Bacterial Meningitis Causes
Common bacteria causing bacterial meningitis include Neisseria meningitidis, Streptococcus pneumoniae, and Haemophilus influenzae type b.
Viral Meningitis Causes
Viral meningitis is often caused by enteroviruses, like Coxsackie virus and Echovirus, and, less commonly, by herpes simplex virus.
Clinical Features of Meningitis
Clinical features include fever, neck stiffness (nuchal rigidity), headache, photophobia, and altered mental status, forming the classic triad with fever and nuchal rigidity.
Risk Factors for Meningitis
Risk factors include age (infants and the elderly), close living quarters (like dormitories), immunocompromised states, and lack of vaccination.
Kernig Sign
A clinical sign of meningitis where the patient experiences pain when the thigh is flexed at the hip and knee, and then the knee is straightened.
Brudzinski Sign
A clinical sign of meningitis where flexing the neck causes involuntary flexion of the knees and hips, indicating meningeal irritation.
Clinical Judgment for CT before Lumbar Puncture
Do if:
-decreased LOC
-focal neurologic deficits
-signs of increased ICP
-papilledema
Initial Nursing Priorities of Meningitis
Droplet precautions
Assess airway and breathing
Obtain cultures
Start antibiotics
Frequent neuro checks and vital sign monitoring
check pupils and motor response
Focal Seizure Brain Area Manifestations
Focal seizures manifest based on the brain area affected; for instance,
-occipital lobe seizures may cause visual changes
-frontal lobe seizures can lead to motor disturbances such as twitching or jerking
-temporal lobe seizures may also involve sensory hallucinations or déjà vu.
-sensory seizures may produce abnormal sensations in the affected area, like tingling or numbness.
Seizure Precautions
Implementing seizure precautions includes ensuring a safe environment by padding bed rails, keeping suction equipment nearby, and positioning the patient to prevent aspiration during a seizure.
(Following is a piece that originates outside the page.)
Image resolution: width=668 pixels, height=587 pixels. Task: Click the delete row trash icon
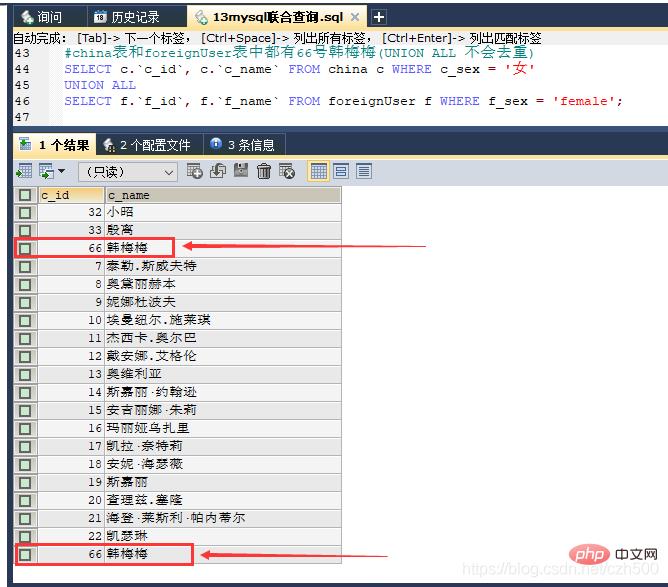pyautogui.click(x=264, y=171)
Nursing Management Before a Seizure
Prepare the environment by ensuring safety, removing sharp objects, and having suction equipment ready. Inform the patient about seizure activity if applicable and educate them on maintaining medication adherence.
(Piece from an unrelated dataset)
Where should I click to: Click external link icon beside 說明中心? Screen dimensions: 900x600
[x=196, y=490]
Nursing Management During a Seizure
Maintain patient safety by preventing injury, ensuring a clear airway, and turning the patient onto their side to allow for drainage. Do not restrain movements and time the duration of the seizure.
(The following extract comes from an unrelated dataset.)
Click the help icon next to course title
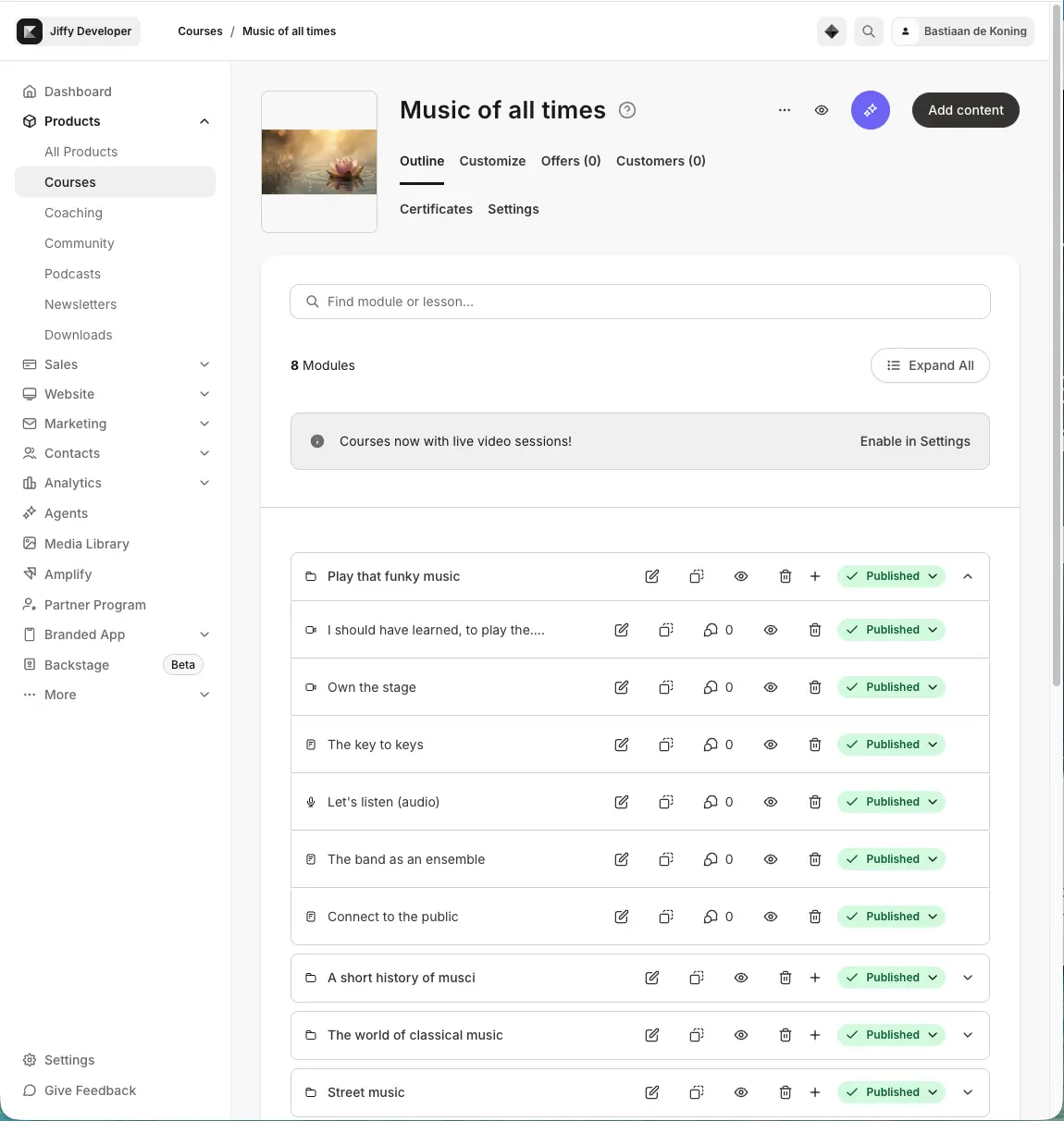 pos(627,110)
Nursing Management After a Seizure
Monitor the patient’s vital signs and neurological status, provide comfort measures, and facilitate rest. Assess for postictal symptoms and document the seizure episode, including duration and any triggering factors.
Levetiracetam
An anticonvulsant medication used to treat seizures in epilepsy. It works by modulating neurotransmitter release and is known for its relatively favorable side effect profile compared to other antiepileptics.